At least 3 club outings of at least 3 hours in the disciple being assessed, and experience of club outings in other disciples.

Technical Ability

  • Lifting, carrying and launching
  • Forward paddling, reverse paddling and stopping
  • Maintain an active posture and good body rotation
  • Using the power of the torso, cycling action with legs
  • Keeping the arms in the safety box
  • Appropriate trim
  • Steering a kayak
    • Sweep strokes
    • Low brace turn
    • Beginning edging
    • Stern rudder
    • Bow rudder
  • Steering an open boat
    • One-quarter sweep strokes
    • J strokes on and off the gunnel
    • Outside pivot turn
    • C strokes
    • Beginning edging
    • Poling
    • Sailing
  • Paddle straight courses and figure-of-8 courses, forward and reverse
  • S-transitions in surf or in a current
  • Draw strokes and moving the craft sideways
    • Classic draw stroke
    • Sculling draw
    • Draw-on-the-move
    • Hanging draw
  • Stern rudder and keeping the craft straight
  • Ferry gliding across a current
  • Surfing a wave
  • Support strokes and preventing a capsize
    • Low brace support stroke
    • Sculling for support
    • High support stroke
    • Paddling into and out of stoppers
  • Eskimo roll
  • Breaking-in and breaking-out of the current
  • Returning to the bank or beach and disembarking
  • Securing kayaks and canoes to trailers and roof racks

Safety

  • Capsize drill – swim ashore; retain equipment; empty; (assisted) re-entry
  • Eskimo rescue, bow presentation and paddle presentation
  • Deep water peer rescue via X-Rescue, curl, or tow to shore
  • Personal Protective Equipment
    • Buoyancy aid, helmet and spray deck
    • Kayak or open boat fitted with suitable buoyancy, and paddle
    • Personal clothing – windproof & waterproof clothes
    • Knife, whistle, two-line, first aid kit, repair kit
    • Spare clothing, food and drink
    • Exposure bag or emergency shelter
  • Water confidence
  • Use of throw-lines
  • Towing – push & pull contact tow; use of tow-lines, incl. emergency release
  • Etiquette – particularly surfing, and in rapids
  • Swimming in a current
  • Group awareness

Theory

  • The effects of wind, tide, swell, geographical features
  • Coastguard rescue services
  • Potential hazards
  • Access
  • Map reading, tide tables (BBC Tide Tables)
  • Weather forecasts
  • The difference between a skeg and a rudderA skeg is used to control the tracking of a kayak against wind. With a skeg up, the kayak weathercocks (turns into the wind). With the skeg down, the kayak turns downwind. Adjusting the skeg allows the paddler to control the kayak’s tracking between these two angles.
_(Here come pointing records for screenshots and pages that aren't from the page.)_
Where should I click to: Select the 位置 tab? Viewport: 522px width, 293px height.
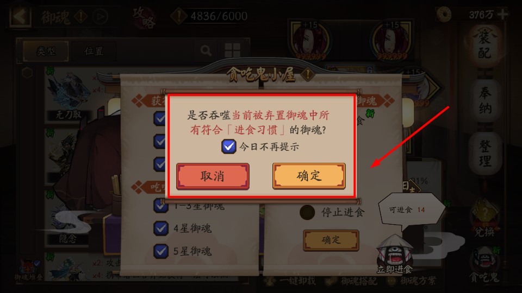(94, 51)
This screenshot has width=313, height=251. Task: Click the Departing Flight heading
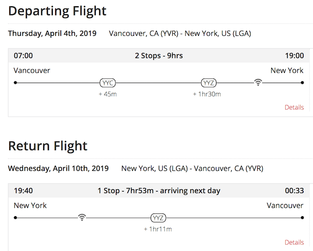(57, 11)
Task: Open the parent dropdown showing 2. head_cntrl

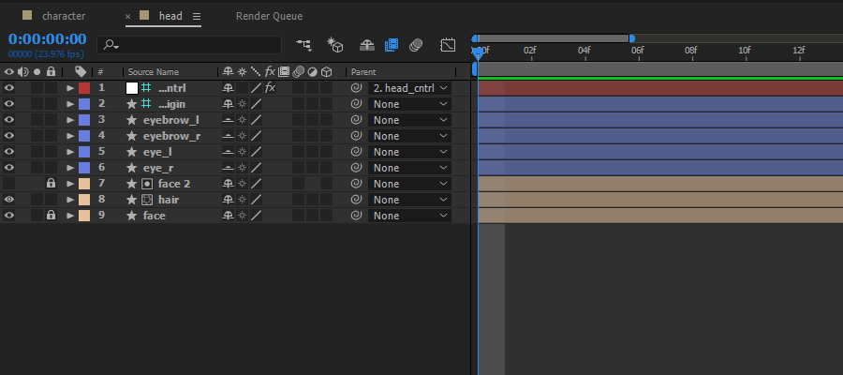Action: (x=409, y=88)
    Trim refers to how a canoe sits on the water. Trim should be considered both front to back and port to starboard.

    In general a canoe can be slightly stern heavy when paddling forward, and slightly bow heavy when paddling backwards. However, if the bow or the stern are out of the water the canoe will be extremely susceptible to the wind and very unstable.

    A solo canoe is paddled up on edge to allow for good body rotation in the J stroke. This however, also makes the canoe an excellent device for catching wind coming from the stroke side. When paddling in windy conditions, the paddler should choose the stroke side to keep the side which is up on edge out of the wind. This is a very good reason for developing a consistent & effective stroke on both sides!

    An interesting historical note is that the term ‘starboard’ derives from the canoe J stroke. Starboard is a modern pronounciation of the anglo-saxon term steorbord (stearboard), as the fixed rudder was first positioned on the right side of the craft where the paddler turns his forward stroke into the J (most people are right-handed). In medieval times the rudder moved backwards and eventually became fixed to the stern-post as the size of craft increased. The term ‘port’ was declared formally into use by the Royal Navy in 1867 to ensure the two sides would not be confused.